The year 1972 brought two films by Sam Peckinpah and both of those films starred Steve McQueen. The better known film of those two is certainly “The Getaway”, a superb crime/chase film that has over the time grown in to one of my favorite Steve McQueen pictures. The other film is “Junior Bonner”, and although it doesn’t have the thrills of “The Getaway” it strikes me as a much more personal film for both the director and the star.
This film is a character study and a family drama that follows Junior Bonner (Steve McQueen), the titular rodeo cowboy, who returns to his hometown of Prescott Arizona for the 4th of July festivities. Of course there’s a rodeo in town and while “JR” reconnects with his colorful family all he really wants to do is to ride “Sunshine” again, a ferocious bull that threw him off at the start of the film. It’s a very real and tame film when compared to the other works of both McQueen and Peckinpah but that only makes this film more fascinating for me, and in this framework McQueen dos his probably best acting work as an unchanging man that barely manages to live in these modern times.

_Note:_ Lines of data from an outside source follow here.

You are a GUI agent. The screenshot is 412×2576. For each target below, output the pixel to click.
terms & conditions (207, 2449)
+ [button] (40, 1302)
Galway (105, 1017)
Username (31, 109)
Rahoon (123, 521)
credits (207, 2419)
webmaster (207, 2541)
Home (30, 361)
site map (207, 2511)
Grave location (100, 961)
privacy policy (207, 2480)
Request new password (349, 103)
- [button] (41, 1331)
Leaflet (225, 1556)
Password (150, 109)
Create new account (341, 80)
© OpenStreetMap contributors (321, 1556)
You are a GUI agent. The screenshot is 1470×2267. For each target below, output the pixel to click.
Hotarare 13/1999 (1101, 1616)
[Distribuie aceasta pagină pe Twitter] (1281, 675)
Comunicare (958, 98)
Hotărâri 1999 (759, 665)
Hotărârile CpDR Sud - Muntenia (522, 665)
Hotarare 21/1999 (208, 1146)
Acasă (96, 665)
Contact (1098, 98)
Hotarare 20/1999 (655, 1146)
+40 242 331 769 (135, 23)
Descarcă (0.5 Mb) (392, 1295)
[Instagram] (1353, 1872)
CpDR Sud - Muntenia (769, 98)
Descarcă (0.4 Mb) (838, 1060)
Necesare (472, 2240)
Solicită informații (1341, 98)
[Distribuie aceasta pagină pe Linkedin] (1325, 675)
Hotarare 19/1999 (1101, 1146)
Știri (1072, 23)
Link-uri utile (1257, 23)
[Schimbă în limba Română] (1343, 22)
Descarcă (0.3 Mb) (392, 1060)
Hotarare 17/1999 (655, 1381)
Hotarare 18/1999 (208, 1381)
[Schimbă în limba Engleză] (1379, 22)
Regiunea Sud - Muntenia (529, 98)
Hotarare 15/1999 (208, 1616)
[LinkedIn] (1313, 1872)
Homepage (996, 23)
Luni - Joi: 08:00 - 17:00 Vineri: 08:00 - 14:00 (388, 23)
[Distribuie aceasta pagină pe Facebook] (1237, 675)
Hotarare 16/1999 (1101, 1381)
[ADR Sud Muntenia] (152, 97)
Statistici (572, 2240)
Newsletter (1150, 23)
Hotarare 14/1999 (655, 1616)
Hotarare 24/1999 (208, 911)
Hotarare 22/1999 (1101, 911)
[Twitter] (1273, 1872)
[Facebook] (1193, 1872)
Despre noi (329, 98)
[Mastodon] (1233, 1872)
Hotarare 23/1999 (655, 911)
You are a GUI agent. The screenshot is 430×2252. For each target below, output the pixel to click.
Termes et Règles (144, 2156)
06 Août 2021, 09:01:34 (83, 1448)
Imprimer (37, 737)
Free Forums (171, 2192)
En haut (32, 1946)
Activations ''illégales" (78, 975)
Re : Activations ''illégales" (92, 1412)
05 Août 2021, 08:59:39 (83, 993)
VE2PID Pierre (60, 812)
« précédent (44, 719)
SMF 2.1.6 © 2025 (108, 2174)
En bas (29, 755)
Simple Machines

So yes the classic Peckinpah existentialist themes are still prevalent but because of that realistic framework they are brought out in new ways, and even coincide with what he’s shown in “The Ballad of Cable Hogue”, which is a glimpse of an acceptance of the change and its inevitability. Another interesting aspect of the film is also that concept of a dysfunctional family that also shows up in his work often, and in this film it is the dramatic and comedic backbone.
However the more thrilling aspect of “Junior Bonner” comes in the form of rodeo shows, and if the rest of the film may seem very classicist and careful in its execution here is where that Sam Peckinpah style comes in. And there is a repeated old cowboy saying in this film that would let you believe that all rodeos are the same, however it’s proven very untrue because you’ve never seen a rodeo like this, captured through the lens of Sam Peckinpah. They’re spectacular and the stunt and camera work are oftentimes breathtaking.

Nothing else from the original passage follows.